SOURCE DOCUMENT
○ ○ ○ ○ ○ ○ ○
Quote: Originally posted by aga

Amazingly, over 10 years ago i posed this exact question on a freelance programmer's website to get a way to calculate the position of a mobile phone tower based on GPS co-ordinates with TA values in order to map where all the mobile towers are.

There's a numerical solution to the minimum distance problem.

Create a Cartesian x,y grid (shown in blue) and calculate the sum of distances for each x,y point. A visual inspection (or Excel triage) will show you where you are near to the optimum (x,y) point. Repeat with a finer mesh x,y grid in that area, for greater precision.

Quote: Originally posted by aga

Wow ! I assumed Gravity would have an effect on the frequency, although that may be due to naturally shoving friction in there. [Edited on 4-5-2016 by aga]

Quote: Originally posted by aga

I imagined the solution would be simpler in polar co-ordinates, seeing as the Location and Distance are the 'known' elements. Perhaps that's why it never got figured out properly.

Polar coordinates wouldn't help at all here. And distance is definitely an unknown element here...

More about the facility location problem, here: it's hard and has been from about 1860!
○ ○ ○ ○ ○ ○ ○
STATED PROBLEM 1
Reproduce the stretch of the forum thread from "I imagined the" through "figured out properly.".
STATED PROBLEM 2
According to the forum thread, why is the numerical method repeated with a finer x,y grid?

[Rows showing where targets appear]
○ ○ ○ ○ ○ ○ ○
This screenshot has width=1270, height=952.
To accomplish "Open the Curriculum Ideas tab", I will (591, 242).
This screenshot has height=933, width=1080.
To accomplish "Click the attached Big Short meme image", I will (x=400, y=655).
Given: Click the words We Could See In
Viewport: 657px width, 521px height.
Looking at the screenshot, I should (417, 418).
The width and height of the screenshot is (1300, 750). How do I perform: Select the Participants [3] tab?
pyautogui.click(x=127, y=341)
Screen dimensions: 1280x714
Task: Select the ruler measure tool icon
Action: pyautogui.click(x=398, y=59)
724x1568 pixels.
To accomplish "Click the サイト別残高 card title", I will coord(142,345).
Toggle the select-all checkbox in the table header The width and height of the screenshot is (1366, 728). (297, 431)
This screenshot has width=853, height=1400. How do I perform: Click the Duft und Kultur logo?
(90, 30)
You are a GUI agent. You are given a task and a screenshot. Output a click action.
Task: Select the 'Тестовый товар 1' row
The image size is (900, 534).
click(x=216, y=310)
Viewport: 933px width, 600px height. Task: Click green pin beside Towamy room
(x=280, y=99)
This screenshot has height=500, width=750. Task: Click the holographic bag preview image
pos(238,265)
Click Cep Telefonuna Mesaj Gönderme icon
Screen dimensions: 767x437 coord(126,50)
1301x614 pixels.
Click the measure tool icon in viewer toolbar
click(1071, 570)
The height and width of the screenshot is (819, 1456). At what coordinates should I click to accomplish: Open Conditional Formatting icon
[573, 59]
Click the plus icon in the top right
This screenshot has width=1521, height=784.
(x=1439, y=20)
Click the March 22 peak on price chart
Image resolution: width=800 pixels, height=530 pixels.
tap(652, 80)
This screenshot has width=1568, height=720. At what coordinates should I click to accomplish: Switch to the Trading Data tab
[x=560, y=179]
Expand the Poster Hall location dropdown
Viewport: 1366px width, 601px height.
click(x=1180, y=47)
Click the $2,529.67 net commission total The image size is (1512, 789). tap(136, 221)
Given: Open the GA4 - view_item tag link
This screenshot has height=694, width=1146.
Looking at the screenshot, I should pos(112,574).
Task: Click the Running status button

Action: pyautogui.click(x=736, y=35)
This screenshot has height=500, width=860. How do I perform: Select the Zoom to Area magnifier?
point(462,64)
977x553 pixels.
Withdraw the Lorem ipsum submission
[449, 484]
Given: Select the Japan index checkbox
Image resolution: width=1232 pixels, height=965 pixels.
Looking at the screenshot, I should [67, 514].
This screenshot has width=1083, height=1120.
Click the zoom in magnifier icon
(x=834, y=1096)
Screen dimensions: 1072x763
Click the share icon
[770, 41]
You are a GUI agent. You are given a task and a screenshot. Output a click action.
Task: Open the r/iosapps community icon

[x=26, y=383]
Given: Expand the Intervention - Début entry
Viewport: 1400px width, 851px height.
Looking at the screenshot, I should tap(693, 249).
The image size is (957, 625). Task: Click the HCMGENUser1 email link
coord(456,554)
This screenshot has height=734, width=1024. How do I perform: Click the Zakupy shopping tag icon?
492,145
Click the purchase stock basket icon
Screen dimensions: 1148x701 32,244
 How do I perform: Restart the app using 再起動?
○ ○ ○ ○ ○ ○ ○
RESULT 1
I imagined the solution would be simpler in polar co-ordinates, seeing as the Location and Distance are the 'known' elements. Perhaps that's why it never got figured out properly.

RESULT 2
Summing the distances at each point of the first grid, then inspecting the results visually or in Excel, shows roughly where the optimum x,y point lies. Repeating the calculation with a finer mesh in that area gives greater precision.